His father filled in the details.
“Downhill with a bullock dray can be very dangerous. The driver put six bullocks behind, and the leaders’ yolk was chained to the back of the dray. The driver was skilful with his whip to keep those bullock’s heads up so they pulled back on the chain. We were very relieved when we finally arrived here.”
“And then we found that there was nowhere to live,” a voice from the other side of the room said.
Apart from a brief ‘hello,’ this was the first time Ann had spoken. She continued, “all the houses were occupied. They say that the mine has developed at such a rate that they can’t build houses fast enough. Anyway, we don’t have enough money to pay the 3 shillings a week rent for a company house, even if one was available.”
“We have everything we need here,” Richard said, as he began to give me a tour. We walked towards the door.
“I still have windows to cut out here.” He indicated the blank wall beside the doorway.
As soon as we walked through the door, I was astonished at the blast of heat that greeted me. What I saw astounded me even more. All up and down the creek on both sides were holes in the bank indicating the residences of other miners and their families.
“Welcome to Creek Street,” Richard said. “Come on. It’s Sunday, but most folk are back from church now, so we should be able to show you inside some of the homes.” Nicholas followed.
Looking across, I could see the chimneys of the opposite habitations protruding out of the ground. Richard explained that they were constructed of stones, bricks or even flour barrels with their bases cut out.
Burra Creek 1851 – William Anderson Cawthorne – Mitchell Library, State Library of New South Wales
“But mostly, the chimneys are level with the ground. The path to town goes along the top,” Richard said, pointing to the opposite creek bank. “You have to be careful walking there at night.”
This comment prompted a memory for Nicholas. “A man fell into Mrs Nankervis’s chimney. Thomas had to go up and help him out,” he said, giggling. A stern look from his father stopped the boy from continuing. I surmised that the unfortunate man may have been on his way home from the Burra Hotel, and that he wasn’t necessarily sober.
We walked along the creek bed, a small stream at its centre. The excavated dwellings seemed to go on and on. There were about three miles of them, Richard said. Some looked just as cottages would if they were on the surface, with their fronts faced with stones or weather boards or whitewashed. Children ran about playing, and women in their Sunday best gathered in small groups to discuss the latest news. The men also convened, or tended to their fences or animals.
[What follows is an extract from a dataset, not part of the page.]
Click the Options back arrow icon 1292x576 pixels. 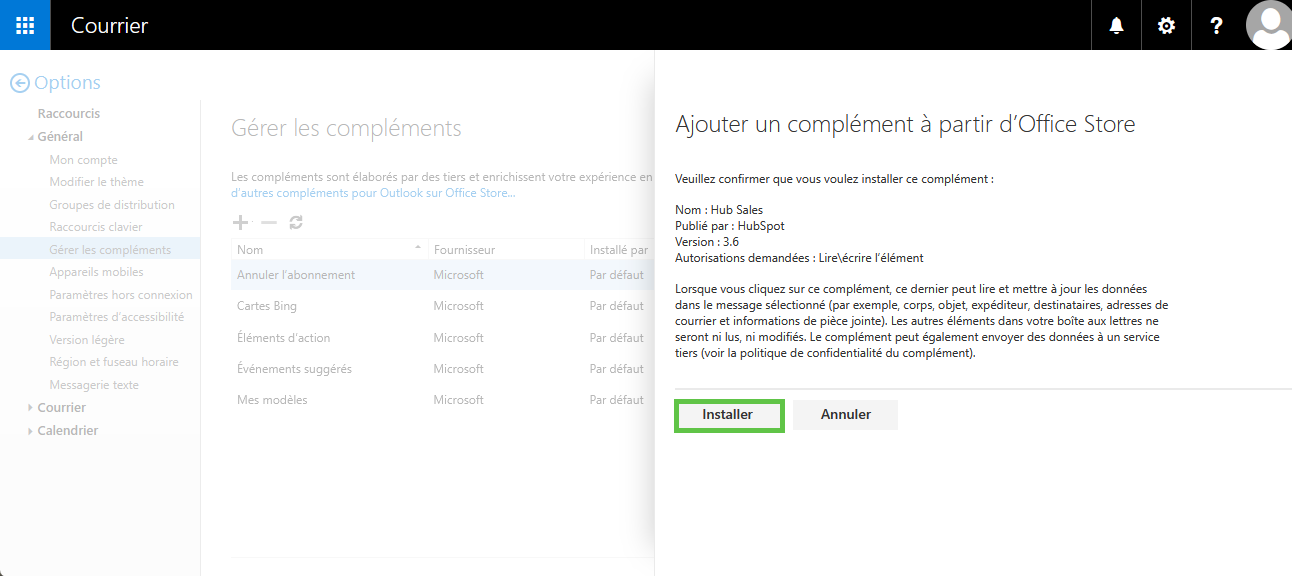pos(19,83)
Horses were stabled in the creek bed, and pigs had their pens there as well.
“There are over a thousand people living here,” Richard said.
I realised suddenly that the scene was typical of any small town.
Nicholas ran off to join his friends, while Richard and I were shown inside some dwellings. I was introduced as a visitor from afar, and no one seemed to mind my 21st century clothes.
Some of the abodes had three or four rooms and occasionally had papered or whitewashed walls. They were fitted out with all sorts of furniture, some made from local timber. There was even carpet on the floor of one place we entered. Ingenuity was certainly a characteristic of these miners.
It was time for me to go. We returned to Richard’s house, collecting Nicholas on the way. I said my goodbyes to the family I had learned so much about. Circumstances had determined their life, but, using their initiative, they had overcome obstacles to make a new home for themselves – a subterranean one. I left with a new respect for their lifestyle and resourcefulness.